Clemente Faccani (19 October 1920 – 15 September 2011) was an Italian prelate of the Catholic Church who worked in the diplomatic service of the Holy See.

Biography
Faccani was born in Lugo, Italy, and was ordained a priest on 10 April 1943. He earned degrees in canon and civil law. To prepare for a diplomatic career he entered the Pontifical Ecclesiastical Academy in 1953.

He entered the diplomatic service of the Holy See in 1955 and his early assignments took him to Guatemala, Costa Rica, China, Belgium, Australia, Papua New Guinea, the United States and Kenya.

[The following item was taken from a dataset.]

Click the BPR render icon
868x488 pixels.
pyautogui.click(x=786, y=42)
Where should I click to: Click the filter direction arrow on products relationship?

Pope John Paul II appointed him titular archbishop of Serra and Apostolic Pro-Nuncio to Kenya, on 27 June 1983. He was consecrated a bishop on 3 September 1983 by Cardinal Agostino Casaroli.

Pope John Paul named him Apostolic Pro-Nuncio to the Seychelles on 7 February 1985.

He was succeeded in the Seychelles when Blasco Francisco Collaço was named Nuncio there on 14 May 1994.

At the age of 74 he retired from his position in Kenya with the appointment of his successor, Giovanni Tonucci, on 9 March 1996.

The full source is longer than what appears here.